女性政治家が政治キャリアを築く上で直面する困難や「ガラスの天井」についても論じられている。

日本初の「女性首相」は生まれる?...「高く硬いガラスの天井」を破るための「条件」とは

岸田文雄首相の電撃的不出馬表明を受け、自民党総裁選がスタートを切った。パーティー券裏金問題による派閥解消の動きを背景に候補者が乱立するなか、高市早苗経済安保相、上川陽子外相、野田聖子元総務相という3人の女性政治家が候補として取り沙汰されている。

高市氏は総務相や自民党政調会長を歴任し、米中新冷戦下での経済安全保障政策を牽引して保守層の支持を得ている。法相や外相を歴任した上川氏はコンサル出身で手堅い実務能力を誇り、WPS(女性・平和・安全保障)など新分野における政策理解も深い。野田氏は選択的夫婦別姓制度や女性の政治参画政策などに奔走してきたパイオニア的存在だ。

それぞれ特色と実績のある政治家だが、実際には推薦人20人確保の壁は高い。全員が出馬できるとは限らないが、高市氏と野田氏が立候補した前回の総裁選(2021年)に続き、多くの女性候補が総裁選の下馬評に挙がるのは、かつての自民党では考えられなかった傾向と言える。

アメリカでは大統領選から撤退したジョー・バイデン大統領が、ジャマイカ出身とインド出身の移民を両親に持つ女性副大統領カマラ・ハリスを後継に指名。

8月19日に開かれた民主党全国大会でヒラリー・クリントン元国務長官は「私たちは力を合わせて、あの最も高く硬いガラスの天井に、たくさんのヒビを入れてきた。そして今夜、ついにその天井を突き破る日が近づいてきた。ヒビの向こうに見えるのは自由だ」と演説した。
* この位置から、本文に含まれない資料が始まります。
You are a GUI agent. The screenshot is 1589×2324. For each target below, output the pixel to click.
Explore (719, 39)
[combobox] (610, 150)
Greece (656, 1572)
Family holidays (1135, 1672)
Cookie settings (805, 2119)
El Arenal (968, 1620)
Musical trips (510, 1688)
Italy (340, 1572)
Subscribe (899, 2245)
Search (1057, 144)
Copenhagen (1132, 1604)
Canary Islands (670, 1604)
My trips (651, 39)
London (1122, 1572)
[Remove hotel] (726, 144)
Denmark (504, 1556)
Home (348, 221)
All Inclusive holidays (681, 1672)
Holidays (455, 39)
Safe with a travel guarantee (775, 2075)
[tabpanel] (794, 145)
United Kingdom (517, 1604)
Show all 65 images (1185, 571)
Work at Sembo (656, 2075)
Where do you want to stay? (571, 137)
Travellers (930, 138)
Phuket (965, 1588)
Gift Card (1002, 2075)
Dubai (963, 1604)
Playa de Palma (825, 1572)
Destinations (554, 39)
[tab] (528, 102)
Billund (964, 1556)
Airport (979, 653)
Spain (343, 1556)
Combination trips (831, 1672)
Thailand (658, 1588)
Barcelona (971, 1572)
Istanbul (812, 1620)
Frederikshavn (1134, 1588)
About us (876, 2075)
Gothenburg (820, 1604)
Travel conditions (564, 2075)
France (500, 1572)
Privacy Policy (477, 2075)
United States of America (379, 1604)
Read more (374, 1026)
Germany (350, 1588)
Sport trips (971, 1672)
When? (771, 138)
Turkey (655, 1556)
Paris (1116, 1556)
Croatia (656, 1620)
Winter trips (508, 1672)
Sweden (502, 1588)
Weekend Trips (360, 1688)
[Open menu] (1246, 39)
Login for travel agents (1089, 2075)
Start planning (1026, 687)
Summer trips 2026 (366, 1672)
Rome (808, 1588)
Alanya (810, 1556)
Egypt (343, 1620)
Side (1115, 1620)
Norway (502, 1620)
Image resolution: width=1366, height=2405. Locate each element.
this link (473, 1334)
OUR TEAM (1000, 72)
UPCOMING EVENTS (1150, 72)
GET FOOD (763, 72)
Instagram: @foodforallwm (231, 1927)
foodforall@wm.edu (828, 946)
「ガラスの天井(glass ceiling)」とは、企業内の昇進昇給において男性と同等の実力を持つにもかかわらず、女性が女性というだけで困難に直面すること、すなわち「目に見えない障壁」があることの比喩をいうが、政治の世界で語られる場合、女性が高位公職に就く困難性を指す。

その中で「最も高く硬いガラスの天井」とは、ジェンダー(社会的性差)平等が社会の中で「主流化」しているアメリカでさえ、いまだに女性大統領が誕生していない現状を痛烈に批判する表現だ。

民主党全国大会でハリスはその最難度の「ガラスの天井」を打ち破る強い意志を示し、アメリカ史上初の女性大統領になろうとする勢いを見せつけた。

では、日本ではどうか。日本政治に特有の「ガラスの天井」はあるのか。日本の「最も高く硬いガラスの天井」を打ち破る女性首相が誕生する日は来るのか。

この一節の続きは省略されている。